_Stated task_
Format everything in the records from the line containing "Where should I click to: Click the Flareon" down to the line containing "tap(1097, 544)", inclusive, as a Markdown table with the columns Row and Line, skipping blank lines.

# # # # #

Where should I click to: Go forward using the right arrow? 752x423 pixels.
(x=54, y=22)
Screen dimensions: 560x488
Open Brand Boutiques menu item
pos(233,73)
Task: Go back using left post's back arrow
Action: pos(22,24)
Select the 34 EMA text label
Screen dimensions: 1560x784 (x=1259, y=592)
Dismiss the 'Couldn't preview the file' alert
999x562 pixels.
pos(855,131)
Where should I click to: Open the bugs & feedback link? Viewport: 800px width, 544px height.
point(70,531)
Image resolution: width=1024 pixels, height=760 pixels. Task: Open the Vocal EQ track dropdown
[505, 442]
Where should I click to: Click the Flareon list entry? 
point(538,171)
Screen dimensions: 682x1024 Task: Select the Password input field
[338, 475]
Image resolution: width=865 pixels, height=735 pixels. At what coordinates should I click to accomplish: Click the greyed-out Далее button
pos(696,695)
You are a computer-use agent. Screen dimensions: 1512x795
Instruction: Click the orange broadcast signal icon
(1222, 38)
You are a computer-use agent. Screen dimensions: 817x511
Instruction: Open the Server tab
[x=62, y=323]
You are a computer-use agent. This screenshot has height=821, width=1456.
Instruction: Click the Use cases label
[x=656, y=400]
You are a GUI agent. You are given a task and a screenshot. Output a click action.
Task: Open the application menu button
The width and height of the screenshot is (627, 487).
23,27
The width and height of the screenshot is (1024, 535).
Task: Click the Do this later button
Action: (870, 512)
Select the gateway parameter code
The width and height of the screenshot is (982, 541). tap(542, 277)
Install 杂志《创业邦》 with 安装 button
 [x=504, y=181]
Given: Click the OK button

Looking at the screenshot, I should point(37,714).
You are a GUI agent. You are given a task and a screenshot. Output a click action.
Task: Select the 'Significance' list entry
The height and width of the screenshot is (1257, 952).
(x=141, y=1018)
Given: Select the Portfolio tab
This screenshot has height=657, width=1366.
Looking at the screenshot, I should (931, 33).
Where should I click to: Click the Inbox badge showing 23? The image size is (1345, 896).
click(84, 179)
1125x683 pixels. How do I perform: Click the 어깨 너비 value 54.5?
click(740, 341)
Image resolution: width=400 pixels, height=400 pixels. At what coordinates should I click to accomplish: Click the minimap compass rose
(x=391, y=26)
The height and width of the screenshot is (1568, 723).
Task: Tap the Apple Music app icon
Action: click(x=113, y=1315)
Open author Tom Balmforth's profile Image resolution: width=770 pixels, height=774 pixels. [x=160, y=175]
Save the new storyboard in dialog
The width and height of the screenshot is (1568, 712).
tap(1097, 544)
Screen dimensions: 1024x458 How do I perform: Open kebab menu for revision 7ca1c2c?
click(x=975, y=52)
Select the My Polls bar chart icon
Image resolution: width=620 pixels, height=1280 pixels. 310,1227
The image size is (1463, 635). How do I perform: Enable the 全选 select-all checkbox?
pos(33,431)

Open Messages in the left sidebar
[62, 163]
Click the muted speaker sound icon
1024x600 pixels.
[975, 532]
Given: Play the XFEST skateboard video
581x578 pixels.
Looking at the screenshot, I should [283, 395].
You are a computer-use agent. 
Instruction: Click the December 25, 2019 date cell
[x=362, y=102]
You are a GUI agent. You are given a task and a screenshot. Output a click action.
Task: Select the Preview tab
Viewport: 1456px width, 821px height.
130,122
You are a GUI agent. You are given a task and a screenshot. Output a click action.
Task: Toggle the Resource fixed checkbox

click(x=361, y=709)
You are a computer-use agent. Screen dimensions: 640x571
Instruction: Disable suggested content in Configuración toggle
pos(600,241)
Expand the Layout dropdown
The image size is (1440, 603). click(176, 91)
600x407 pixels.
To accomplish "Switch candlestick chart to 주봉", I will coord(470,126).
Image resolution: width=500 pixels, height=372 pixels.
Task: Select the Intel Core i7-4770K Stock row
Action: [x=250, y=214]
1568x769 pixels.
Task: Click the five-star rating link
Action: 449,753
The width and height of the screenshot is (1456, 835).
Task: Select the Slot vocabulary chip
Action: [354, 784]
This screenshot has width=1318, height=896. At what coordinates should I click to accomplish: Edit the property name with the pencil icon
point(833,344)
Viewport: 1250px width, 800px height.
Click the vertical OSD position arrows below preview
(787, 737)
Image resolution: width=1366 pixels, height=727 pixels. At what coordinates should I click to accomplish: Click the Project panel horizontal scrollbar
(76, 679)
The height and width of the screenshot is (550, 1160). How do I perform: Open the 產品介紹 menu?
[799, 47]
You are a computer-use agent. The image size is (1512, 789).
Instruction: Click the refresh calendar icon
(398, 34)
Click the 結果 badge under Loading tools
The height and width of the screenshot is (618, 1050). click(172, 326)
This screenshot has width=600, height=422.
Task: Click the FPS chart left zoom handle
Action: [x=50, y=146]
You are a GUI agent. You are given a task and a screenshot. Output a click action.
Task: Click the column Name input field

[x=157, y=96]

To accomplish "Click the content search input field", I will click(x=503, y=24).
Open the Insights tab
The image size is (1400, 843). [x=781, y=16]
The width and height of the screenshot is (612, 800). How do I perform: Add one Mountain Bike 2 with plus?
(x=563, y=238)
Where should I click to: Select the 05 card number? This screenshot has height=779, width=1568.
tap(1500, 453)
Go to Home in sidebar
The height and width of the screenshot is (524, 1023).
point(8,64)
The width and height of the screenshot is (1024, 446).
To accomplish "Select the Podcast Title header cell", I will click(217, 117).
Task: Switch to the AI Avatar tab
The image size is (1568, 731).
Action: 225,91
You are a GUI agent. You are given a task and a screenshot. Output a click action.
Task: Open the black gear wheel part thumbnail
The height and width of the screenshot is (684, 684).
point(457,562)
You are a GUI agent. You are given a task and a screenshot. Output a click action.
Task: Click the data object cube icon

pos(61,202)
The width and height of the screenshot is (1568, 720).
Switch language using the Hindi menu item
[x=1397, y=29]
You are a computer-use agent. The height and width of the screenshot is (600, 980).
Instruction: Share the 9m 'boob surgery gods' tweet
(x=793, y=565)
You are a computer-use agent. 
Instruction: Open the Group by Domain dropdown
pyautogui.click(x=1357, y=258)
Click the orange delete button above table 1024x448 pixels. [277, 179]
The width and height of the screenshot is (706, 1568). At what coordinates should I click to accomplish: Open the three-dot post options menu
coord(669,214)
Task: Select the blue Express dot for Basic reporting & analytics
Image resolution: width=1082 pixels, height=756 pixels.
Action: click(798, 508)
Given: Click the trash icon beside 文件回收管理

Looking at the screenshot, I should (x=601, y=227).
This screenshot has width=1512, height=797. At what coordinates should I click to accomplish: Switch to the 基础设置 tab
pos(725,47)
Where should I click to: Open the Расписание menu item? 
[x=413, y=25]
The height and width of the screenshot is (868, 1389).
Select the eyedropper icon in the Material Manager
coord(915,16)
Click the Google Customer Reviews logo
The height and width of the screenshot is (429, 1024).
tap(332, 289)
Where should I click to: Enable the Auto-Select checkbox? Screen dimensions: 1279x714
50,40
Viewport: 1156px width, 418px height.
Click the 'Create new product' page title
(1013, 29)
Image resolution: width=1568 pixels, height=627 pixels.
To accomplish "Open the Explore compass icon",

# # # # #

_Written response_
| Row | Line |
|---|---|
| 1 | Where should I click to: Click the Flareon list entry?  |
| 2 | point(538,171) |
| 3 | Screen dimensions: 682x1024 Task: Select the Password input field |
| 4 | [338, 475] |
| 5 | Image resolution: width=865 pixels, height=735 pixels. At what coordinates should I click to accomplish: Click the greyed-out Далее button |
| 6 | pos(696,695) |
| 7 | You are a computer-use agent. Screen dimensions: 1512x795 |
| 8 | Instruction: Click the orange broadcast signal icon |
| 9 | (1222, 38) |
| 10 | You are a computer-use agent. Screen dimensions: 817x511 |
| 11 | Instruction: Open the Server tab |
| 12 | [x=62, y=323] |
| 13 | You are a computer-use agent. This screenshot has height=821, width=1456. |
| 14 | Instruction: Click the Use cases label |
| 15 | [x=656, y=400] |
| 16 | You are a GUI agent. You are given a task and a screenshot. Output a click action. |
| 17 | Task: Open the application menu button |
| 18 | The width and height of the screenshot is (627, 487). |
| 19 | 23,27 |
| 20 | The width and height of the screenshot is (1024, 535). |
| 21 | Task: Click the Do this later button |
| 22 | Action: (870, 512) |
| 23 | Select the gateway parameter code |
| 24 | The width and height of the screenshot is (982, 541). tap(542, 277) |
| 25 | Install 杂志《创业邦》 with 安装 button |
| 26 |  [x=504, y=181] |
| 27 | Given: Click the OK button |
| 28 | Looking at the screenshot, I should point(37,714). |
| 29 | You are a GUI agent. You are given a task and a screenshot. Output a click action. |
| 30 | Task: Select the 'Significance' list entry |
| 31 | The height and width of the screenshot is (1257, 952). |
| 32 | (x=141, y=1018) |
| 33 | Given: Select the Portfolio tab |
| 34 | This screenshot has height=657, width=1366. |
| 35 | Looking at the screenshot, I should (931, 33). |
| 36 | Where should I click to: Click the Inbox badge showing 23? The image size is (1345, 896). |
| 37 | click(84, 179) |
| 38 | 1125x683 pixels. How do I perform: Click the 어깨 너비 value 54.5? |
| 39 | click(740, 341) |
| 40 | Image resolution: width=400 pixels, height=400 pixels. At what coordinates should I click to accomplish: Click the minimap compass rose |
| 41 | (x=391, y=26) |
| 42 | The height and width of the screenshot is (1568, 723). |
| 43 | Task: Tap the Apple Music app icon |
| 44 | Action: click(x=113, y=1315) |
| 45 | Open author Tom Balmforth's profile Image resolution: width=770 pixels, height=774 pixels. [x=160, y=175] |
| 46 | Save the new storyboard in dialog |
| 47 | The width and height of the screenshot is (1568, 712). |
| 48 | tap(1097, 544) |